MONTREAL - The Montreal Planetarium, the oldest in Canada, shut its St-Jacques St. doors for the final time Monday afternoon at 5 p.m.

Ground was broken on a new planetarium near the Biodome on August 25, but that facility is not expected to open until 2013.

Part of what is to be known as "Space for Life," the new planetarium will join the Biodome, the Insectarium and the Botanical Gardens to become a hub for tourists and science enthusiasts.

The Dow Planetarium – as the current facility was originally called – was inaugurated by former mayor Jean Drapeau on April 1, 1966.

Built at a cost of $1.2 million, the first exhibit "Nouveau ciel, Cité nouvelle" (New sky, new city) was shown three days later.

Since then nearly 6 million people have passed through the planetarium's doors, watching more than 250 original productions, taken part in around 50 conferences and watched more than 58,000 shows in the "Théâtre des étoiles."

The final show to take place in that theatre is called "Fragments of the Solar System," a presentation of the various asteroids, comets, "dwarf planets" and interplanetary dust floating around space.

The new $46 million planetarium and the surrounding "Space for Life" will make the area outside Olympic Stadium a unique site in the country.

"The Planetarium coming here transforms this site into the largest concentration of scientific museums in Canada," said Charles-Mathieu Brunelle, executive director of the planetarium, at the sod-turning ceremony in August.

The site will feature high-tech workshops, scientific content and multimedia shows, but will also be quite poetic, said Brunelle.

"You take your shoes off when you come in the theatre, so you're a bit unbalanced.

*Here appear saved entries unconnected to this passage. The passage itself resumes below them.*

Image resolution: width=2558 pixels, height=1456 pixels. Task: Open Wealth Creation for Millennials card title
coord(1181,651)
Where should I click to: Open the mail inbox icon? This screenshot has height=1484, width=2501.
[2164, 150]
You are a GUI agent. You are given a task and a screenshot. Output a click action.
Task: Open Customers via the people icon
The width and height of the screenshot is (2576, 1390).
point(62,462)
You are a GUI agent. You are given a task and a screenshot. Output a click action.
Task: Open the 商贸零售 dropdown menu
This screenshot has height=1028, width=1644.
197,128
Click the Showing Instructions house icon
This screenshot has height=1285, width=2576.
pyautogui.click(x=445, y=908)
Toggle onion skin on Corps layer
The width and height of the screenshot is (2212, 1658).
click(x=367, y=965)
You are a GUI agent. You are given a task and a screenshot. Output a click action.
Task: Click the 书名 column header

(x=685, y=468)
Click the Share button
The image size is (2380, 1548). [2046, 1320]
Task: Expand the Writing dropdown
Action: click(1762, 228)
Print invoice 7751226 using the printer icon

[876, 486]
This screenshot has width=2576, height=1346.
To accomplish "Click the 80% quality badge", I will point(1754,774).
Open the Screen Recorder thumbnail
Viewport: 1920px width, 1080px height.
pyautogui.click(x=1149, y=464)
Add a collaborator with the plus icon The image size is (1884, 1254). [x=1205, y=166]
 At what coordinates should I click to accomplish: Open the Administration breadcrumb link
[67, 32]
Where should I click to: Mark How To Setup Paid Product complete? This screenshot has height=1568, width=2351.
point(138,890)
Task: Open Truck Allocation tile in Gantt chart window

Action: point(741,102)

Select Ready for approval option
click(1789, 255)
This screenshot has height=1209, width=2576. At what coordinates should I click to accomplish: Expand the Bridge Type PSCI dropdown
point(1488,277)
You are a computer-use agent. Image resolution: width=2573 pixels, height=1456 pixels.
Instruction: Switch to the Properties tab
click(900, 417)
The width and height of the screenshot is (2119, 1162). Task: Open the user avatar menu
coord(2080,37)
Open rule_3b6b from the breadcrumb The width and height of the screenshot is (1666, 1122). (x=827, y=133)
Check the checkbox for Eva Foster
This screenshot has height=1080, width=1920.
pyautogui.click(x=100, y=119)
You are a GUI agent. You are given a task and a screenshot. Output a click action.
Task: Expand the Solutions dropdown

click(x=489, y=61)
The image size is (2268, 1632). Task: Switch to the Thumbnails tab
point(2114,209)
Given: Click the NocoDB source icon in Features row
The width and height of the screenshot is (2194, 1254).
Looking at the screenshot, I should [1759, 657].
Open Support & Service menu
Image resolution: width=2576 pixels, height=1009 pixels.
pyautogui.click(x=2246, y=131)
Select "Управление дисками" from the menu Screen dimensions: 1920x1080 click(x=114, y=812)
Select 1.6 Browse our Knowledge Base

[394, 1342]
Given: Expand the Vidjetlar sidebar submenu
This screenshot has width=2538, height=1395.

And you feel vertigo because you can't see the floor too well, so you're a little bit worried," he explained. "Then you're on rocks, soft rocks, and you plunge into the sky. Then you can see the universe and come back to earth."

The hope is that the new planetarium will attract 300,000 visitors in its first year.

The new planetarium will meet the platinum LEED environmental design standard and will have a green roof, to offset all the concrete on the nearby Olympic site.

The "Space for Life" area is expected to create around 8,300 jobs.

The bulk of the cost of the new planetarium is being financed by the city of Montreal ($9.4 million), the governments of Quebec and Canada ($9 million each) and its title sponsor Rio Tinto Alcan ($3.8 million).